As the hour for dinner drew closer, more young ladies of the county began to arrive, some already attired for the evening, others taking advantage of Harmonia's invitation. Soon her chamber was a riot of white muslin and giggling voices. In the window seat, Sarah nodded to the other girls, for she'd known them forever. She could not help but notice, however, that not even her most particular friends si
ngled her out for a private coze. She shrank farther back into her corner, while the laughter went on without her.
Sarah came down the stairs as elegantly as a tall ship amidst a flotilla of lesser girls, all but a few dressed in pure white. The girls who had a Season already drifted last, languidly experienced if unwed. Sarah did not think for even a moment of her own Season, soon to come. She was looking for Lord Reyne.
As soon as she entered the salon, however, Harcourt and Harold came to her side.
“How are you, Sarah? You look ...”
“I swear there's not another girl here to touch you. What's that, Posthwaite? Of course, too pleased. Sarah, this is ... certainly. Sir Francis ... and this gentleman is ...”
Though they frowned horribly at their brother's friends, crowding about, they introduced them each in turn. Sarah quickly lost any sense of which face went with what name. To them, she seemed a remote goddess, wreathed in sky-blue ribbons, dreaming of her lost home on some mountaintop.
In all, twenty-four pairs of seats were filled. Though comfortably casual in most regards. Lady Phelps was not as yet certain she approved of promiscuous seating, so a long row of women faced an equally long row of men. As was usual at an evening at Sir Arthur's, there had been no pairing off in order of rank, so it was not until they were all seated that two members of the party were found to be missing.

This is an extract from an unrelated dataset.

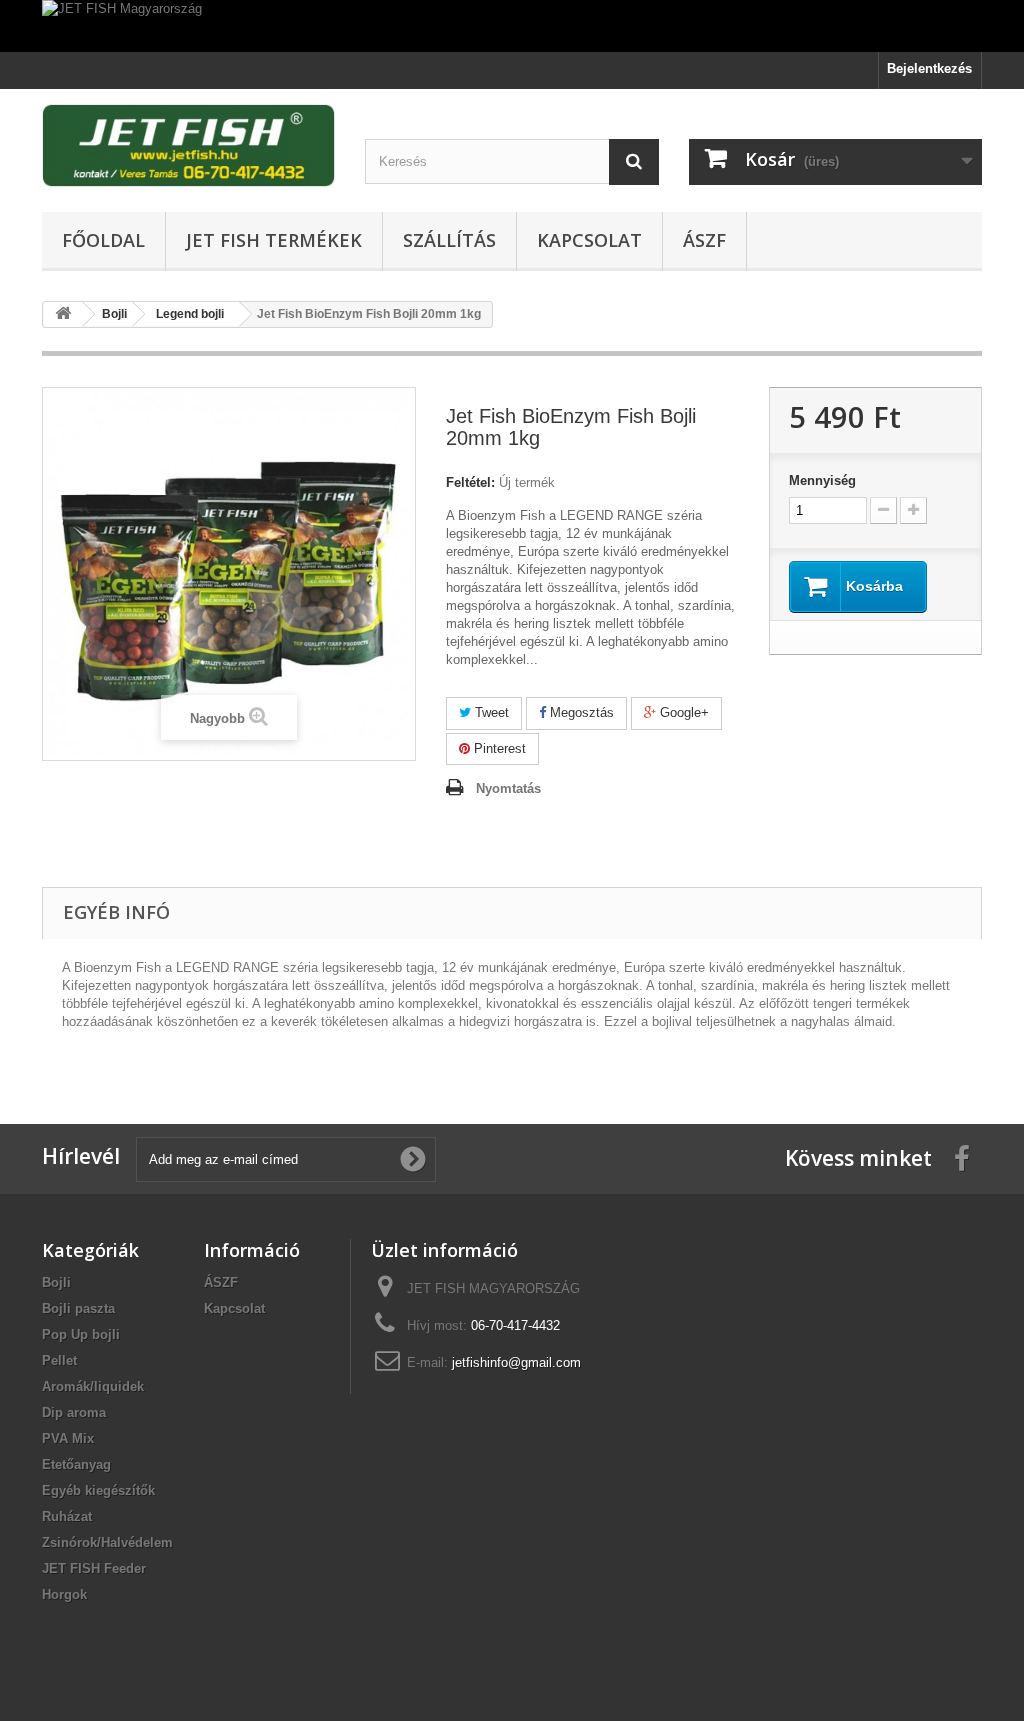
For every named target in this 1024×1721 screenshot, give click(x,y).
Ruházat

“Smithers,” said her ladyship. “Kindly go tell Sir Arthur that we are all waiting. Politics,” she said with an apologetic laugh, echoed by her guests.
The empty chairs were at the end of the table, far from Sarah. She hardly noticed the soup ladled into the bowl before her. Every nerve awaited Lord Reyne's entrance. He would walk in, sit down—or perhaps his eyes would wander over the assembled guests until he looked upon her. She could not imagine what would happen when he saw her, but as she picked up her spoon, her neighbor said, “Sarah, are you quite well? Your hand trembles.”
Sarah looked at the quivering spoon in surprise. “Yes, thank you, Mrs. Flint. I'm ... I'm a little cold.”